● **REQUIRED ACTION**
Return the full listing word for word, but drop every picture from it.

● **RECORD SET**
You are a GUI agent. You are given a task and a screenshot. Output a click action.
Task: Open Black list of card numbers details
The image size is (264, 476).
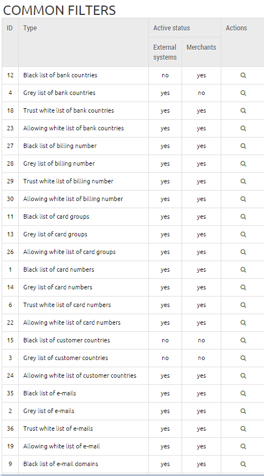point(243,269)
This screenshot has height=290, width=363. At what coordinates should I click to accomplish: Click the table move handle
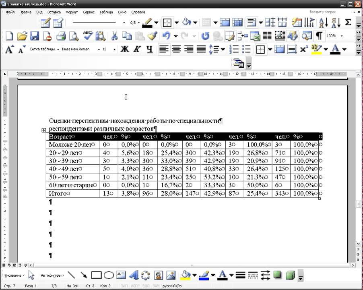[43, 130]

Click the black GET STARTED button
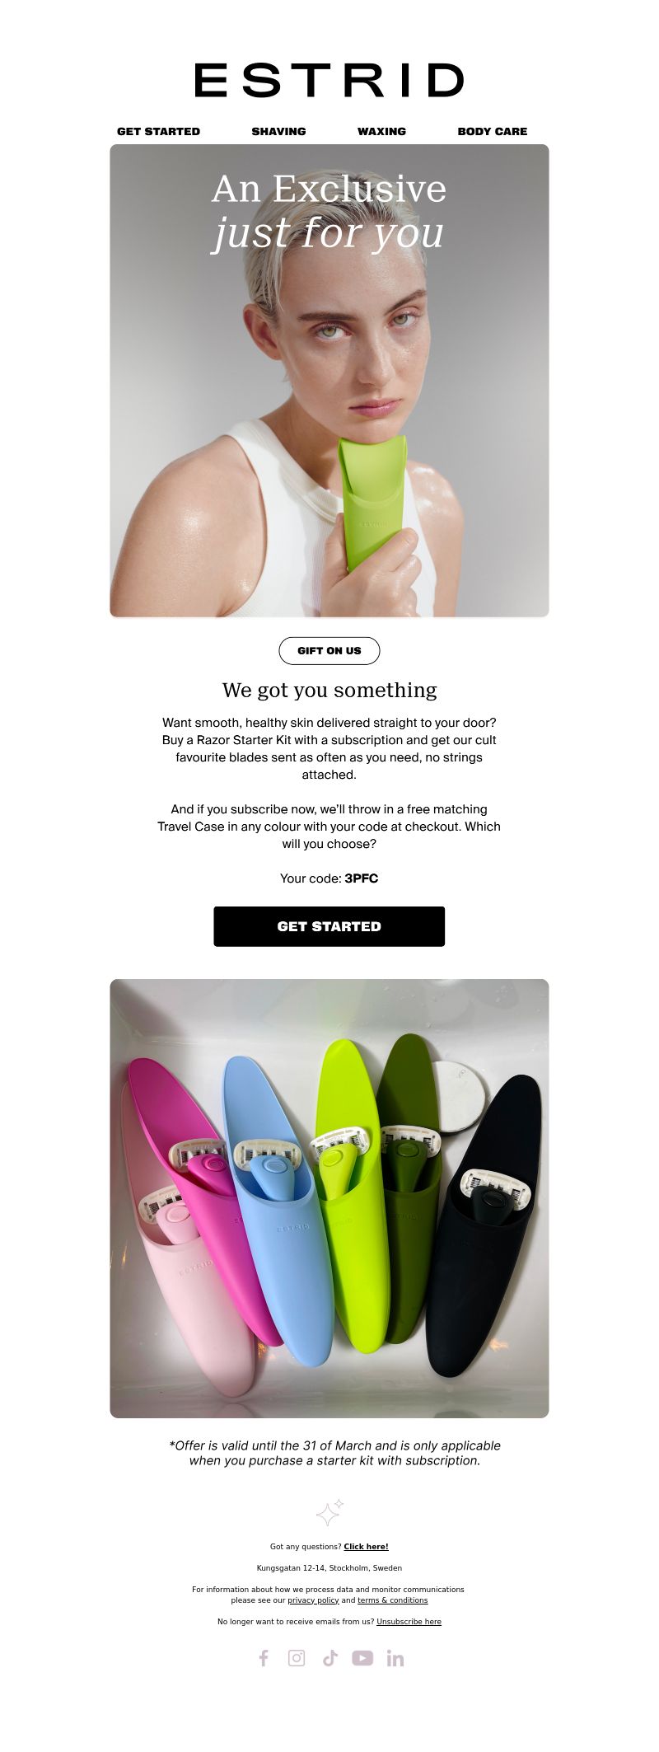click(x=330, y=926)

● **TASK SOLUTION**
You are a GUI agent. You are given a task and a screenshot. Output a click action.
Task: Open Black list of card numbers details
The image size is (264, 476).
point(243,269)
This screenshot has height=290, width=363. At what coordinates should I click to accomplish: Click the table move handle
[43, 130]

Click the black GET STARTED button
click(x=330, y=926)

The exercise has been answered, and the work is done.